__WHAT IS REQUIRED__:
Please reproduce all entries word for word, leaving every image behind.
BEGIN EXERCISE MATERIALS
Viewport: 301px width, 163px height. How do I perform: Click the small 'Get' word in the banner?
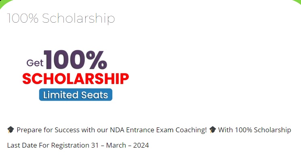pos(35,63)
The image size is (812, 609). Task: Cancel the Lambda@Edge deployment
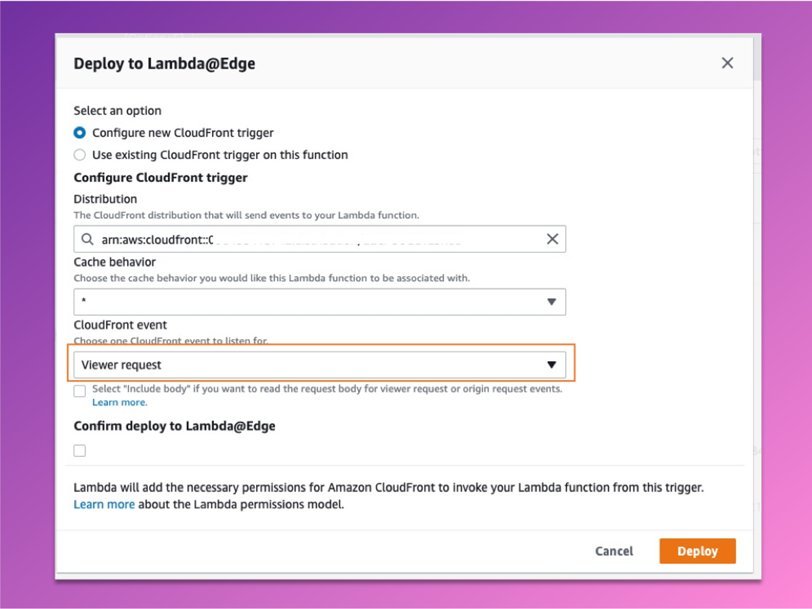pos(614,551)
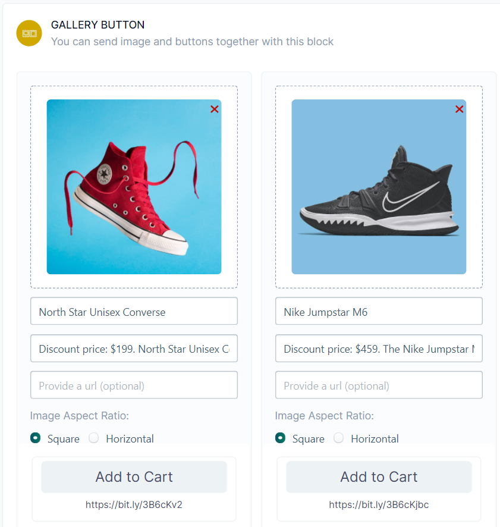
Task: Select the black Nike shoe thumbnail
Action: click(x=379, y=187)
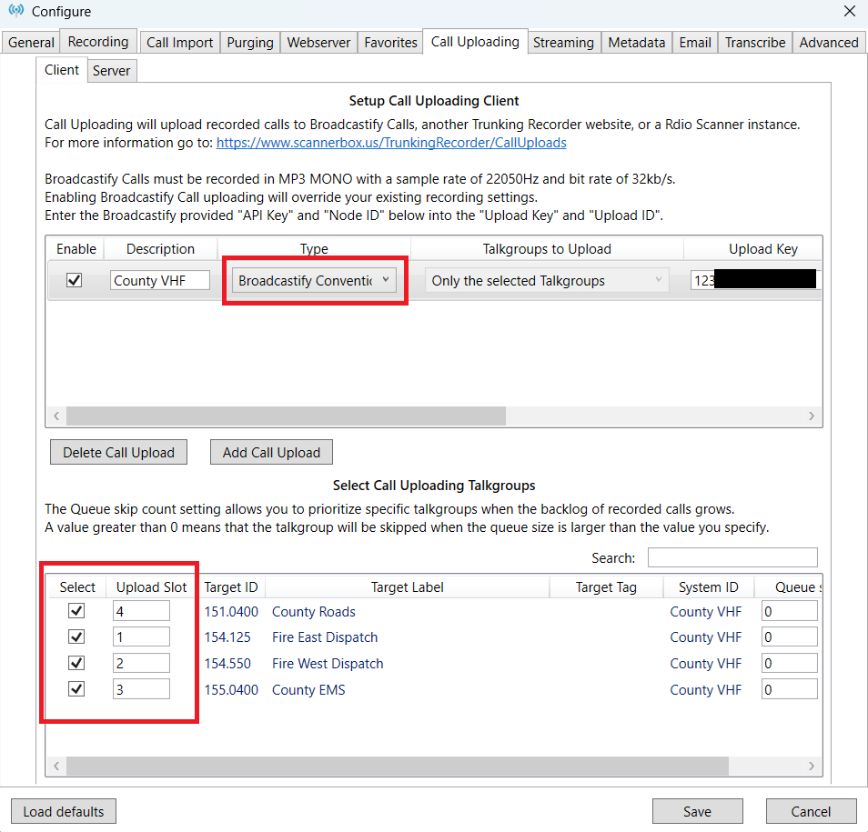Switch to the Streaming tab
Image resolution: width=868 pixels, height=832 pixels.
click(x=563, y=43)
END EXERCISE MATERIALS
__OUTPUT FOR THIS EXERCISE__:
Viewport: 301px width, 163px height. How do I perform: Click the small 'Get' word in the banner?
pos(35,63)
The image size is (812, 609). Task: Cancel the Lambda@Edge deployment
pos(614,551)
Task: Select the black Nike shoe thumbnail
Action: click(x=379, y=187)
Switch to the Streaming tab
Image resolution: width=868 pixels, height=832 pixels.
click(x=563, y=43)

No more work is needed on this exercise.